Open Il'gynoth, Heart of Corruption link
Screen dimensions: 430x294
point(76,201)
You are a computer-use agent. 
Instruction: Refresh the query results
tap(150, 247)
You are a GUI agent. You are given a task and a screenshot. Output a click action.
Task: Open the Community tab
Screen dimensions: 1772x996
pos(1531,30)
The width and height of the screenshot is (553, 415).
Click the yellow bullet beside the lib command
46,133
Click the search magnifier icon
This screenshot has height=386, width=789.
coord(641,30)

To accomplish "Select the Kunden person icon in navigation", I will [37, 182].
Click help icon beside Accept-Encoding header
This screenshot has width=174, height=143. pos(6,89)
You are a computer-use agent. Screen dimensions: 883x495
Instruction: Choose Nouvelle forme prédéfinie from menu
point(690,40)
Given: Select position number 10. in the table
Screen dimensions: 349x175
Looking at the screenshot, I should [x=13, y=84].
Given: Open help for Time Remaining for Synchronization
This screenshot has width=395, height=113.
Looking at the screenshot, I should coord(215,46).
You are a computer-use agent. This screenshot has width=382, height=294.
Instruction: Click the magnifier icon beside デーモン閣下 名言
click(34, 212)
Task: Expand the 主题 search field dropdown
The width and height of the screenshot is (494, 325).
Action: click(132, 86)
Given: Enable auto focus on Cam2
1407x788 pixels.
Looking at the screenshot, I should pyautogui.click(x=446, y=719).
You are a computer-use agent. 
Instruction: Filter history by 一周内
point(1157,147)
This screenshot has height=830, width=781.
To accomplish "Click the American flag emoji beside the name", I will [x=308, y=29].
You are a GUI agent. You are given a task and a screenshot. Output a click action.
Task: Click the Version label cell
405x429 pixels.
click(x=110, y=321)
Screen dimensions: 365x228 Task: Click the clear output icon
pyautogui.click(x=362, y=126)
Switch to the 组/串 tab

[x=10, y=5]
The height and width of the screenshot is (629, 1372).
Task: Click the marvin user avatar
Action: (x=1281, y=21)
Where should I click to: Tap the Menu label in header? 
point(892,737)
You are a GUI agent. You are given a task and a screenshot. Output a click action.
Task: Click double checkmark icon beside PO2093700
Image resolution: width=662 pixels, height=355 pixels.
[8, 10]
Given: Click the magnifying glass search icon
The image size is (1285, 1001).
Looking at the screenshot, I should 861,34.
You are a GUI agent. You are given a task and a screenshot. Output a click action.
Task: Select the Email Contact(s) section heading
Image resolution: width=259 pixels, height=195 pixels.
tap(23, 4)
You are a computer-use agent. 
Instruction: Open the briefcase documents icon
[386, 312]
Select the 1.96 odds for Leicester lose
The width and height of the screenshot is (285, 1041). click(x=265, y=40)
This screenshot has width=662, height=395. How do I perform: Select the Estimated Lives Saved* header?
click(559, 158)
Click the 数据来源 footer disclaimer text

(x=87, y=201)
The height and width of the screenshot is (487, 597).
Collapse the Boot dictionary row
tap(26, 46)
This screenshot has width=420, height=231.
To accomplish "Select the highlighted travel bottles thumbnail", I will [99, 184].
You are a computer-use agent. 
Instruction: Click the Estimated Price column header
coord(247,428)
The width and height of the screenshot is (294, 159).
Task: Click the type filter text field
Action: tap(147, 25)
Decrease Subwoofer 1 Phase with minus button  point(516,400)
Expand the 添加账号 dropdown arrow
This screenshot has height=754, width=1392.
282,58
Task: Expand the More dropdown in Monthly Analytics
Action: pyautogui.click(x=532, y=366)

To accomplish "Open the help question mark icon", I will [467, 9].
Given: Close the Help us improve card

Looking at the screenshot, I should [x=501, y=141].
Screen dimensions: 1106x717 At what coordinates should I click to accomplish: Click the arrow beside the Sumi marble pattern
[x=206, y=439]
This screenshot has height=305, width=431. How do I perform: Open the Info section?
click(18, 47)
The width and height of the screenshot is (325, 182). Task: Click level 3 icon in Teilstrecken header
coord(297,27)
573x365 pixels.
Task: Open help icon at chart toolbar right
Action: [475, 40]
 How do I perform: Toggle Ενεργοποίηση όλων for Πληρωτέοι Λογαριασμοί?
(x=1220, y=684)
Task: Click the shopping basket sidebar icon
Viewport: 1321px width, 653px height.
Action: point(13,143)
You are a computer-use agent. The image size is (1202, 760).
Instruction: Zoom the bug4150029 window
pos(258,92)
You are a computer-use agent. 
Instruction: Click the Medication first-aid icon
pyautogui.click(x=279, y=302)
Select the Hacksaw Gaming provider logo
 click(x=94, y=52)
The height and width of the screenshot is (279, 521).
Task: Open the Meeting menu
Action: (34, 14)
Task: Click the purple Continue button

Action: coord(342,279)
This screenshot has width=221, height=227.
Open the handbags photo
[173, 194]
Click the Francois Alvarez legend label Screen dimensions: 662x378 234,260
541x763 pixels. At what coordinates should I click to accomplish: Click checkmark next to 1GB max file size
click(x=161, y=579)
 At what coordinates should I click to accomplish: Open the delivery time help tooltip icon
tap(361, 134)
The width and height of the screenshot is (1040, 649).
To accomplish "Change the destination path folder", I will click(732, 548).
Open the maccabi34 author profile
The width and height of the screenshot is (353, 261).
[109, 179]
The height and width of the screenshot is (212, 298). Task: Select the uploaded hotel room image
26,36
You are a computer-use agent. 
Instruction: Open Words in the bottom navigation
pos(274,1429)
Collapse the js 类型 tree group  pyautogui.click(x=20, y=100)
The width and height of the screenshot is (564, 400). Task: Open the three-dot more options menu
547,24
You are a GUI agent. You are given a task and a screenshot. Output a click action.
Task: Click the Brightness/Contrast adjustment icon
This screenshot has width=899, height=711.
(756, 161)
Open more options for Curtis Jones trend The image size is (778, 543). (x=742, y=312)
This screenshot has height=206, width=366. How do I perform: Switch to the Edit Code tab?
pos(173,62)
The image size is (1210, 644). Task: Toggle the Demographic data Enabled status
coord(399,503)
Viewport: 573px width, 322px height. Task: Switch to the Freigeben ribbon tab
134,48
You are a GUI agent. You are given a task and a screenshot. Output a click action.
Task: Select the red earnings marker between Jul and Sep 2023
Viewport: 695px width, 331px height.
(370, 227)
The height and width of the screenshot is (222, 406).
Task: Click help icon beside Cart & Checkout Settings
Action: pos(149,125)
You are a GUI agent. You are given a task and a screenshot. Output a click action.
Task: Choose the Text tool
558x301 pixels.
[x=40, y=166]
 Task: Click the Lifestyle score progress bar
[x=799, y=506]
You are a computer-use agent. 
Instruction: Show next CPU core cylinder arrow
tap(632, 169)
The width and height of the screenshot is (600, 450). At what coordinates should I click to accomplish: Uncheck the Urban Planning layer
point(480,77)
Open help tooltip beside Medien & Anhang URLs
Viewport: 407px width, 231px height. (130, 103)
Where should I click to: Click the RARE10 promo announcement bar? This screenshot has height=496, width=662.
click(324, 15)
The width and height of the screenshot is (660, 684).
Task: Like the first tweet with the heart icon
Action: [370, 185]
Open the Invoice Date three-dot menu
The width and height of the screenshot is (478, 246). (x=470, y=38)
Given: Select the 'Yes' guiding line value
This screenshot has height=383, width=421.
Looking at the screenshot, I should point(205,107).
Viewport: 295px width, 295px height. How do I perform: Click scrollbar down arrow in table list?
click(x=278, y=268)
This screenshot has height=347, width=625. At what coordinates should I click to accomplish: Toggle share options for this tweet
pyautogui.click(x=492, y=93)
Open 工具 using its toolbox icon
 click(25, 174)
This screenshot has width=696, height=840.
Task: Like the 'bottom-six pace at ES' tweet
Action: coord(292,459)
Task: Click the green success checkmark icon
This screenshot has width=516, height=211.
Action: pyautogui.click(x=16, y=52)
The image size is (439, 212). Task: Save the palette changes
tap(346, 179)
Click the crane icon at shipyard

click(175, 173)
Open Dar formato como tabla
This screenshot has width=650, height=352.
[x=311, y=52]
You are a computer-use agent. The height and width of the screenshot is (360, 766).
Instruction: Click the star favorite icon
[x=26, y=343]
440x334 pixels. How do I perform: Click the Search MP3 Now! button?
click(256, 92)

────────────────────

Task goal: Retype exactly the lines from the first line of the records above through the line containing "Given: Open help", both included, and nothing else.

Solution below:
Open Il'gynoth, Heart of Corruption link
Screen dimensions: 430x294
point(76,201)
You are a computer-use agent. 
Instruction: Refresh the query results
tap(150, 247)
You are a GUI agent. You are given a task and a screenshot. Output a click action.
Task: Open the Community tab
Screen dimensions: 1772x996
pos(1531,30)
The width and height of the screenshot is (553, 415).
Click the yellow bullet beside the lib command
46,133
Click the search magnifier icon
This screenshot has height=386, width=789.
coord(641,30)

To accomplish "Select the Kunden person icon in navigation", I will [37, 182].
Click help icon beside Accept-Encoding header
This screenshot has width=174, height=143. pos(6,89)
You are a computer-use agent. Screen dimensions: 883x495
Instruction: Choose Nouvelle forme prédéfinie from menu
point(690,40)
Given: Select position number 10. in the table
Screen dimensions: 349x175
Looking at the screenshot, I should [x=13, y=84].
Given: Open help for Time Remaining for Synchronization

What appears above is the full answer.